The United States Of Hubris
New Zealand Listener|June 23-29 2018

Pundits who believe a team of NFL players could easily beat the All Blacks are buying into a sporting myth.

Paul Thomas
The United States Of Hubris

It seems I underestimated the tenuousness of New Zealand’s claim to be the pre-eminent rugby nation. As noted last week, there was a time when leading All Blacks thought world domination was France’s for the taking. That didn’t eventuate, but it turns out we’re sitting on a time bomb: if the US ever put its mind to it, the All Blacks would go from rooster to feather duster in the blink of an eye.

After watching a few minutes of US college rugby as he was getting a haircut, ESPN writer Kevin Van Valkenburg tweeted that if he had a year, a handful of National Football League (NFL) superstars and an NFL practice squad, “the US would so thoroughly dominate rugby, other counties would quit”.
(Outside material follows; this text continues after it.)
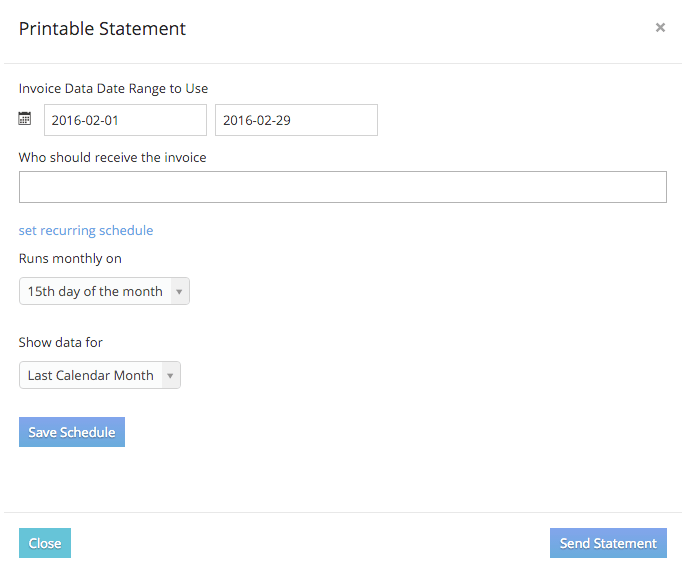
Task: Click the Save Schedule button
Action: [72, 432]
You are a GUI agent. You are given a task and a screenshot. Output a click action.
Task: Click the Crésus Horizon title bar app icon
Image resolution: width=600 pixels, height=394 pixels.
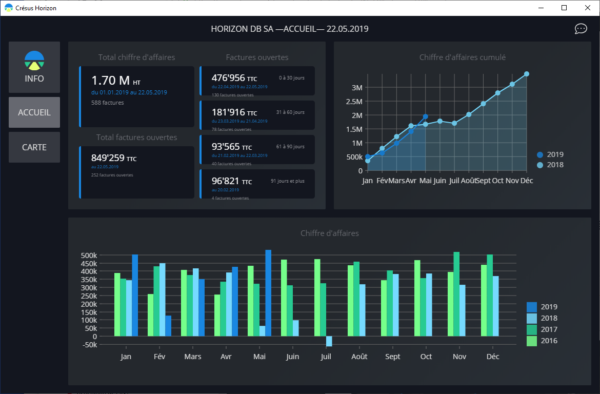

You might think that’s a big statement, but apparently not. According to some local writers, you’d have to be a “Trump-sized” ignoramus or bent out of shape by the “true national psyche of New Zealand: insecurity” to believe otherwise.

Up against the wall in dunce’s caps, we were pelted with assertions. By virtue of its population and wealth, the US produces super beings and has vastly superior training programmes and development and support systems.